Closed andrewvmail closed 5 years ago
Yeah that sounds like a good idea, I will look into it. Meanwhile, do note that you can do the check to verify something is listening on a tcp socket (if drachtio is configured for tcp).
actually....I forgot that I just recently added support for Prometheus monitoring:
https://drachtio.org/docs/drachtio-server#monitoring-section
If you enable this feature in your config this gives you an HTTP endpoint to hit. Not only does it return a 200 OK, but it gives you a bunch of stats as well.
This should work for your needs, right?
Oh wow nice, this will work. Thanks!
Hi Dave, unfortunately we got into a state where the prometheus endpoint is responding but the websocket server is not responding... try to introspect using TCP did a netcat on the websocket endpoint (port 80) and shows still open but service is down. Might need that /healthcheck on the websocket part..
please send a drachtio log when you send a SIP invite to the websocket
just diving down into the internals, i found the handshake code. i though its running a "webserver". maybe not possible to add that /healthcheck without modifying sofia
please send a drachtio log when you send a SIP invite to the websocket
Okay getting logs. I think I can run a container to translate the 400 into a 200 also in the mean time.
no it is not running a webserver....if you listen on a ws/wss port that is for sip over websocket traffic
Dave, sent you the logs through your email channel in a secret gist.
The problem we have here seems to be that the INVITE got sent to a drachtio client that did not respond. So either (a) the server has a bug and did not in fact send the INVITE to the client (even though it thinks it did), or the client app has an issue / did not respond. How far back do you have logs? Can you go back as far as when the app last successfully responded to an INVITE?
In short, I'm not sure its just an issue of testing the server's healthiness. There seems to be a bug here, and it may possibly be on the client side
Hi Dave, sorry I thought you just wanted a sample of an invite that im sending to the server. That log is not from the time where the websocket is not responding there is more to that log it was cut off early. I just upgraded some stuff and lost older logs in the process.
I got a solution to test for unresponsive connection by running a small service to proxy the http request then i just modify the response code from 400 to 200. To what rancher health check system is expecting. Just so it doesn't get stuck, probably still need to get down to the underlying issue.
I will monitor the server and send you the log when the connection get unresponsive again.

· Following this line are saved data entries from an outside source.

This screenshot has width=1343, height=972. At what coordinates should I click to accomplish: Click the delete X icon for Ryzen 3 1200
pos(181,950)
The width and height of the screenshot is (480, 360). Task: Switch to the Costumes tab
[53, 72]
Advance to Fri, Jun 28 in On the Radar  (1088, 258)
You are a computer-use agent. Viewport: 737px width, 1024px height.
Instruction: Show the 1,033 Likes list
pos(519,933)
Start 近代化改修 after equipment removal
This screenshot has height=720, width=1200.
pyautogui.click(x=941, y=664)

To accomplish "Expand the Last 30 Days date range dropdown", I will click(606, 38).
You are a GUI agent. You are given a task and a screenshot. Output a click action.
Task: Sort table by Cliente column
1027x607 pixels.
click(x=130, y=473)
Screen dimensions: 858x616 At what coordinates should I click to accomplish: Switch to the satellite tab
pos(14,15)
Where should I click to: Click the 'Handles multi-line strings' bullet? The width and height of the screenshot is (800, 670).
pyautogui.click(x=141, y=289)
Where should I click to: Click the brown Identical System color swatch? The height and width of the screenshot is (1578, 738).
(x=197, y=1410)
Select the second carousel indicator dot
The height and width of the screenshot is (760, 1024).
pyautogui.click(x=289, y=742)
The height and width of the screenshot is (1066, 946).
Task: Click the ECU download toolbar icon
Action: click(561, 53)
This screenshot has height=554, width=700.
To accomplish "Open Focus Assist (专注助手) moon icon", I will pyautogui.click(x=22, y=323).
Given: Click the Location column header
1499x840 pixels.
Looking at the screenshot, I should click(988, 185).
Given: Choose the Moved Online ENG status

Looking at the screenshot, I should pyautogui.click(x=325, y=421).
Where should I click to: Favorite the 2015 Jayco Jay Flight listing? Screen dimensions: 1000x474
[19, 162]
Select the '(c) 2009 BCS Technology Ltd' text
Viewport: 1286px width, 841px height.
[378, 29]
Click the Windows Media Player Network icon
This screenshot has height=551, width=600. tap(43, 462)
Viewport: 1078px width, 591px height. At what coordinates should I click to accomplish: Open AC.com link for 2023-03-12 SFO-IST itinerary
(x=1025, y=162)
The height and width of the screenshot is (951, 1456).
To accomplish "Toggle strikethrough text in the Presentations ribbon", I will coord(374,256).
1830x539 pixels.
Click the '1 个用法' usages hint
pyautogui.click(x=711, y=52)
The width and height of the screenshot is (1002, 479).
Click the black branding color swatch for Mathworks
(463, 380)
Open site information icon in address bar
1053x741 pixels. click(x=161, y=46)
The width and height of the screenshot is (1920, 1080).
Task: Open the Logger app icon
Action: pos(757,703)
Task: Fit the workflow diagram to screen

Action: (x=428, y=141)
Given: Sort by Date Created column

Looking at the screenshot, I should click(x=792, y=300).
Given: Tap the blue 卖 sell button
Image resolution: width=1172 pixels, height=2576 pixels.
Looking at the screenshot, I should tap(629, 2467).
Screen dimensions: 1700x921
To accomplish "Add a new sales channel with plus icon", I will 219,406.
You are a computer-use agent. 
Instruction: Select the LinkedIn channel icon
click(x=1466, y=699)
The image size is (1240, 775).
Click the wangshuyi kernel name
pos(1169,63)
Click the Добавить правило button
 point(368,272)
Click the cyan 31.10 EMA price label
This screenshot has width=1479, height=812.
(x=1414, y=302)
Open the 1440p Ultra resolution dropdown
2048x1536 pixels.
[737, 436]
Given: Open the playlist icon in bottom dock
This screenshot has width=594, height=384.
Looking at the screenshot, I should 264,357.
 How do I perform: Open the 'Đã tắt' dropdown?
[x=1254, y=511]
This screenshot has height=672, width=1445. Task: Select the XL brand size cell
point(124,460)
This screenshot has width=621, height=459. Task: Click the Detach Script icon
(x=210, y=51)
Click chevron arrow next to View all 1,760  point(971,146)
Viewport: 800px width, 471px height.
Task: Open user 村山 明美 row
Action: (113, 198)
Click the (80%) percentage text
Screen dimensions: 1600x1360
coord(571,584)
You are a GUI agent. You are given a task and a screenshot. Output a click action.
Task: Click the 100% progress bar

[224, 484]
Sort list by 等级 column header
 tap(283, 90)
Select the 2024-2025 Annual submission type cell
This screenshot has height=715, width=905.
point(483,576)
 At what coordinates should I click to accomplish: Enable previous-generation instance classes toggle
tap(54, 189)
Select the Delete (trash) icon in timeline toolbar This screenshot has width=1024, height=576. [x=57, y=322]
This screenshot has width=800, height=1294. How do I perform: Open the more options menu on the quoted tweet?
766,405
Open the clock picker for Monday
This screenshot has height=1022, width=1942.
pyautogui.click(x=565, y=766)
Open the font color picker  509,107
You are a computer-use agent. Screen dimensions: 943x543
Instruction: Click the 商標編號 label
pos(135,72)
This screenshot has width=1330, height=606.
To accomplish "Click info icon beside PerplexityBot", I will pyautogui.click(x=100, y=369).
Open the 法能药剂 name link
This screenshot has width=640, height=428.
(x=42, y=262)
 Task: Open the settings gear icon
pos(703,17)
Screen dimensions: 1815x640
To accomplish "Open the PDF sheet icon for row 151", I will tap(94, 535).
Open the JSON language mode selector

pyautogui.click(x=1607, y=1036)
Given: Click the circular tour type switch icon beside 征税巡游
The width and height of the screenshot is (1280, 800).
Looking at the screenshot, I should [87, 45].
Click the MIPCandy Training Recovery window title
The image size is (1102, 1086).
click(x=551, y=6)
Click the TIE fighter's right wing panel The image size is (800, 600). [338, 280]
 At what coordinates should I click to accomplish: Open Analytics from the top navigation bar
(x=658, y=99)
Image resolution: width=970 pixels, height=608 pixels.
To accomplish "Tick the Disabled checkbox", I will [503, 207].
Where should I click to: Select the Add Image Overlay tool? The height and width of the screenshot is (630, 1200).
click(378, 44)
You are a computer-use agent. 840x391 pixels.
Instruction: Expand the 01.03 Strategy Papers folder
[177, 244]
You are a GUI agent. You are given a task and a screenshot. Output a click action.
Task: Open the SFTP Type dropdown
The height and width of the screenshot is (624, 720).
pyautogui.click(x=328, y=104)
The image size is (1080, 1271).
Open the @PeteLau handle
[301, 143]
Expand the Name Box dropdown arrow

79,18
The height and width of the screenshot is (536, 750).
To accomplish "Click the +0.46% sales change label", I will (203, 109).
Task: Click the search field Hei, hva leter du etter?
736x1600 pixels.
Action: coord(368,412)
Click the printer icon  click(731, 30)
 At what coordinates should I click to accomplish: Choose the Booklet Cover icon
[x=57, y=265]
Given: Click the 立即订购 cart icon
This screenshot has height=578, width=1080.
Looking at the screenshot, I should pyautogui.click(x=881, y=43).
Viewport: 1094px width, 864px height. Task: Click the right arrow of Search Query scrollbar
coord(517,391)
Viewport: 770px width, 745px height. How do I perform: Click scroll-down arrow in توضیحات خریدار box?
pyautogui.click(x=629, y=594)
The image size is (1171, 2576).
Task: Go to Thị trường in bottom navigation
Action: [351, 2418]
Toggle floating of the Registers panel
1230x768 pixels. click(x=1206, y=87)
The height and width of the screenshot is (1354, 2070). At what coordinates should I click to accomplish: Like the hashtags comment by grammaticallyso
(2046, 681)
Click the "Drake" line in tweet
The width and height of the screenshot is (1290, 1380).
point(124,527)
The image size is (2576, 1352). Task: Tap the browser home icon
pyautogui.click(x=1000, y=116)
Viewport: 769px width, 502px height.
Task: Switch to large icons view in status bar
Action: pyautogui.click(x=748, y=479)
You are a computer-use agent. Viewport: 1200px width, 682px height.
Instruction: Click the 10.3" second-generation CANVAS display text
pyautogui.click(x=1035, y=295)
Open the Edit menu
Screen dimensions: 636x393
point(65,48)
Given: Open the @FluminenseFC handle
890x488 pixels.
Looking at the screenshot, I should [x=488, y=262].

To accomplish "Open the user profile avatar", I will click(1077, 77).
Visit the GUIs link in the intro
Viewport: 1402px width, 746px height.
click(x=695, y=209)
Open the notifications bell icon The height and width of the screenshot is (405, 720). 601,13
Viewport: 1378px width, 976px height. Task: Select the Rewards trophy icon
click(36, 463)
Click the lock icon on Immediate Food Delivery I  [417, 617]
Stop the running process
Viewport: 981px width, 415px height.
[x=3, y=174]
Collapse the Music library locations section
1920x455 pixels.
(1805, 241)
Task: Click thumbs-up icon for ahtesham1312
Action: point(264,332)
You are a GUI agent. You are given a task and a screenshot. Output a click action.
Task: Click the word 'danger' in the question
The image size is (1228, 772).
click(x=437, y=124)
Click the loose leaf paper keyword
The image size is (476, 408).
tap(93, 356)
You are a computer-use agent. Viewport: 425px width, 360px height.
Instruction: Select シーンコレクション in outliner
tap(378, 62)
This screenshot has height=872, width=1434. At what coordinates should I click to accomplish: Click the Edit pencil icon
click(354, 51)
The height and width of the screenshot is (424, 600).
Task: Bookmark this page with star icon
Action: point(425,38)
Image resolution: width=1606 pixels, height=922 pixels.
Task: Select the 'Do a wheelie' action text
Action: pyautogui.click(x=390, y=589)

yes, lets see if you can get it to be unresponsive again then lets see the logs
sounds good, btw not related just browsing your repo and found https://github.com/davehorton/drachtio-cpaas-portal looks interesting i'm curious whats cookin
Interesting bug in Github
Hi Dave,
Is it possible to get an end point in the drachtio websocket server like /healthcheck that returns a http 200 when you do GET to that endpoint.
I'm trying to auto restart drachtio-server using https://rancher.com/blog/2018/2018-08-22-k8s-monitoring-and-healthchecks/
Currently it does return something but a 400
when the container doesn't respond for any reason with this healthcheck api i can restart the container using ranchers built in health check system.
Thanks Andrew